***** Estratto fornito *****

La verità, forse, non la sapremo mai. Quello che è indiscutibile è che i 27 mila mercenari della Wagner al comando di Prigozhin hanno inferto un vulnus molto forte nel sistema di potere di Vladimir Putin.
Altrettanto certo è che il blitz dell’ex venditore di salsicce di San Pietroburgo non è stato pianificato ieri. E non è stato innescato dal decreto che obbligava dal primo luglio l’”assorbimento” della Wagner nell’esercito di Mosca. Ed è altrettanto lampante che da solo il truculento Prigozhin non poteva agire indisturbato fino a 200 km da Mosca, rischiando di far precipitare la Russia nella guerra civile.
Ecco: l’obiettivo dell’operazione del Gruppo Wagner non mirava al rovesciamento di Putin, di per sé uno scenario spaventoso (chi sarebbe stato in grado di mantenere unito il paese, proteggere le armi nucleari, Prigozhin?). Quindi: non buttarlo giù dal trono del Cremlino ma indebolire il suo potere.
Vedere se, una volta azzoppato, al poverino partiva l’embolo fatale, detto ‘’dopo di me, il diluvio” (e vai con esercito e bombe), oppure Vlad avrebbe iniziato a ragionare. A partire dal negoziato di pace con Zelensky e chiudere la scellerata guerra in Ucraina nei prossimi 30 giorni.
La spia che Putin abbia iniziato a usare le sinapsi del cervello è rappresentato dalla sua richiesta di trovare una mediazione con Prigozhin, rivolta in maniera esplicita ad Alexander Lukashenko. Il presidente della Bielorussia, stato privo di risorse che ha bisogno come il pane della Russia, è rimasto 24 ore al telefono per placare i bollori di Prigozhin e tamponare l’avanzata della colonna Wagner giunta a 200 km da Mosca. Missione riuscita. Ma è ovvio che non si fa una mediazione chiacchierando al telefono. Ed infatti le trattative sono ancora in corso.

***** Dati *****

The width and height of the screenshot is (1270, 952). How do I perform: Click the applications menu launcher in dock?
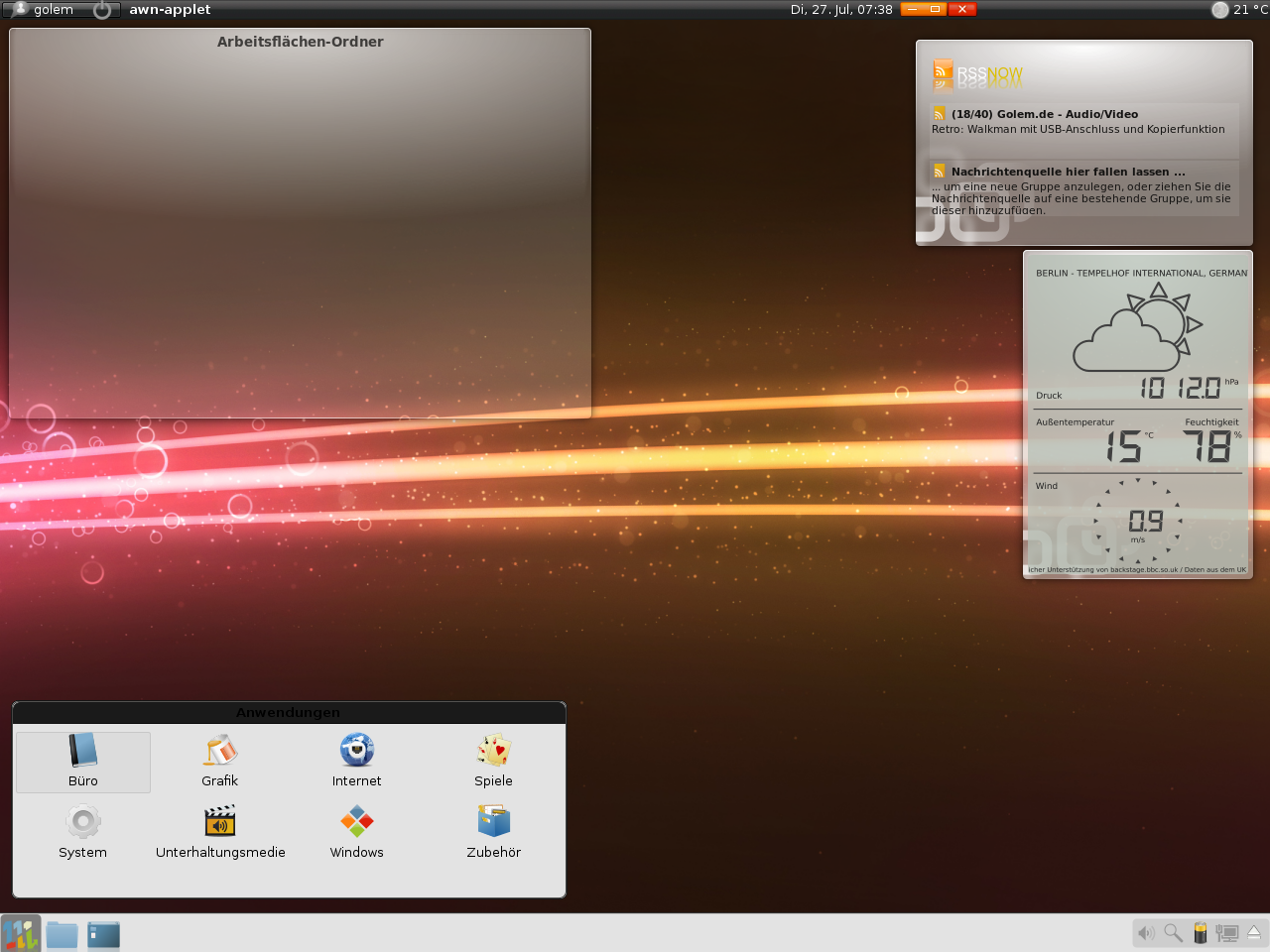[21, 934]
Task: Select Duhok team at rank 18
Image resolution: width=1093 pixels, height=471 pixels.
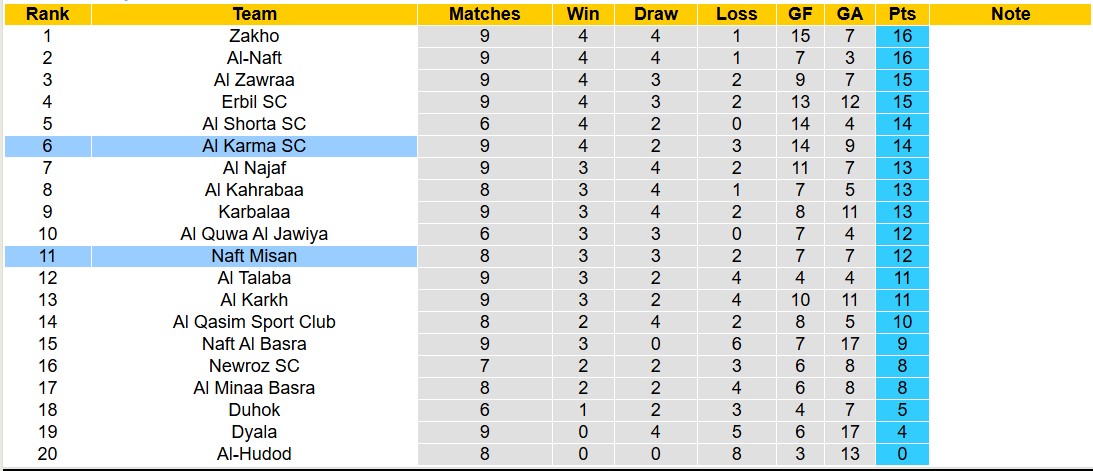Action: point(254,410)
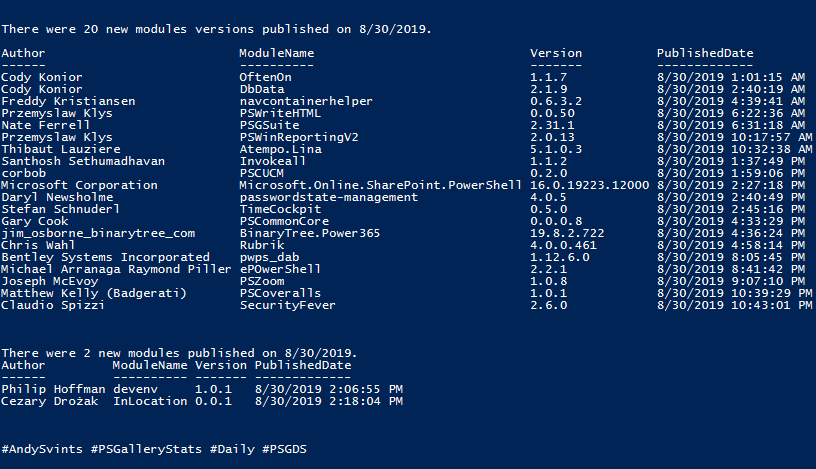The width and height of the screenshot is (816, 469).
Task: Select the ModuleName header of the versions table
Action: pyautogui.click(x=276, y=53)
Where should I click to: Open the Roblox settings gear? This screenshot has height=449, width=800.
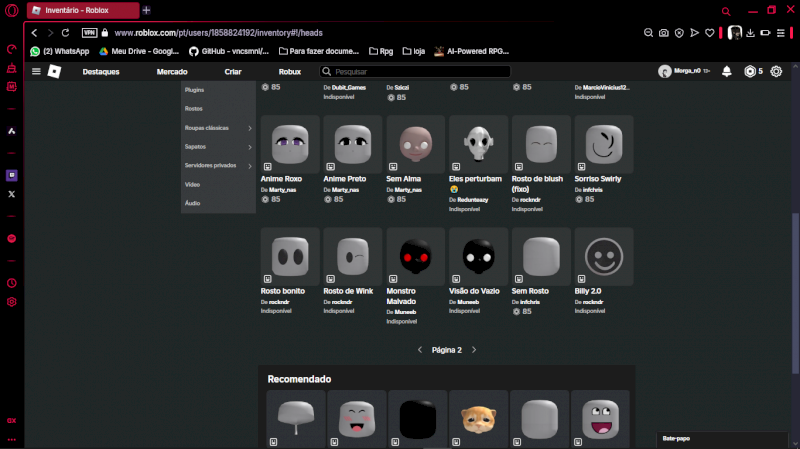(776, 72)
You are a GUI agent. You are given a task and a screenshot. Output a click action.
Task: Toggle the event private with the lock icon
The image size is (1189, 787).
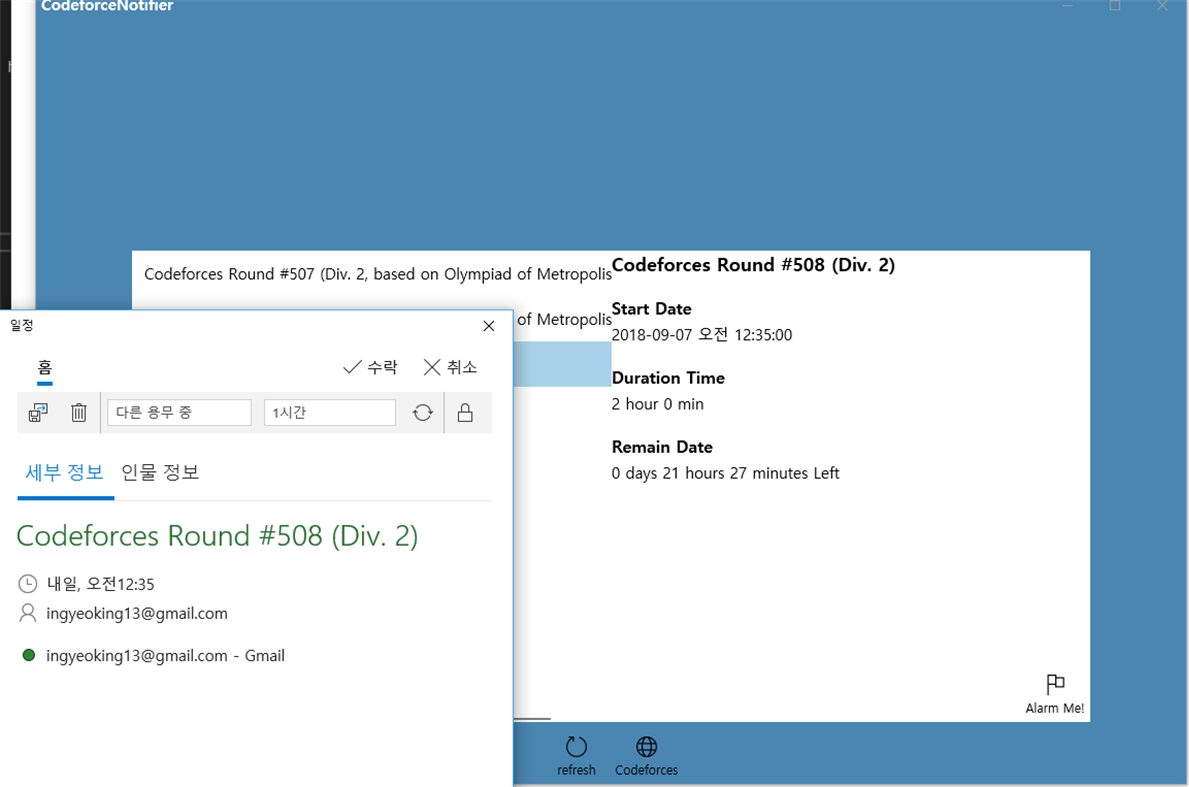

*****

# Attività da svolgere:
1 - Puoi riscrivere sotto forma di elenco il paragrafo del testo sulla Wagner che comincia con "Altrettanto certo è che", conservandone i fatti principali?
2 - Puoi modificare il passo del testo sulla Wagner che inizia con le parole "Altrettanto certo è" e si chiude dopo "nella guerra civile.", mettendo "dolciumi" al posto di "salsicce"?
3 - Come prosegue il testo sulla Wagner dopo la sua ultima frase? Scrivine il seguito.

# Soluzioni degli esercizi:
1 -
- Il blitz di Prigozhin, ex venditore di salsicce di San Pietroburgo, non è stato pianificato ieri.
- Non è stato innescato dal decreto che dal primo luglio imponeva l'"assorbimento" della Wagner nell'esercito di Mosca.
- Da solo Prigozhin non poteva agire indisturbato fino a 200 km da Mosca, con il rischio di far precipitare la Russia nella guerra civile.

2 -
Altrettanto certo è che il blitz dell’ex venditore di dolciumi di San Pietroburgo non è stato pianificato ieri. E non è stato innescato dal decreto che obbligava dal primo luglio l’”assorbimento” della Wagner nell’esercito di Mosca. Ed è altrettanto lampante che da solo il truculento Prigozhin non poteva agire indisturbato fino a 200 km da Mosca, rischiando di far precipitare la Russia nella guerra civile.

3 -
Oggi Putin e Prigozhin chissà dove saranno finiti per mettere giù un accordo. E non solo per capire dove domani i 50 mila mercenari delle milizie Wagner, di cui 27 mila tra Russia e Ucraina, andranno a far danni. Prigozhin ha brutalmente dimostrato che può arrivare a Mosca quando vuole e nel giro di poche ore, sapendo bene di avere a suo favore un paese stanco della “missione militare speciale” in Ucraina e che Putin non ha potuto permettersi di bombardare la colonna Wagner composta in gran parte da russi. E se le cose precipitano, i mercenari ritornano più forti che pria.
Più semplice additare chi aveva interesse a trasformare Vladimir in un’anatra zoppa o, ultima ratio, spedirlo ai giardinetti. In primis, gli oligarchi. Anche loro erano convinti, come Putin, che l’invasione ucraina si sarebbe risolta in una settimana di bum-bum, ma quando hanno visto prolungarsi la guerra di un mese, di un anno, ora siamo a due, hanno iniziato a incazzarsi.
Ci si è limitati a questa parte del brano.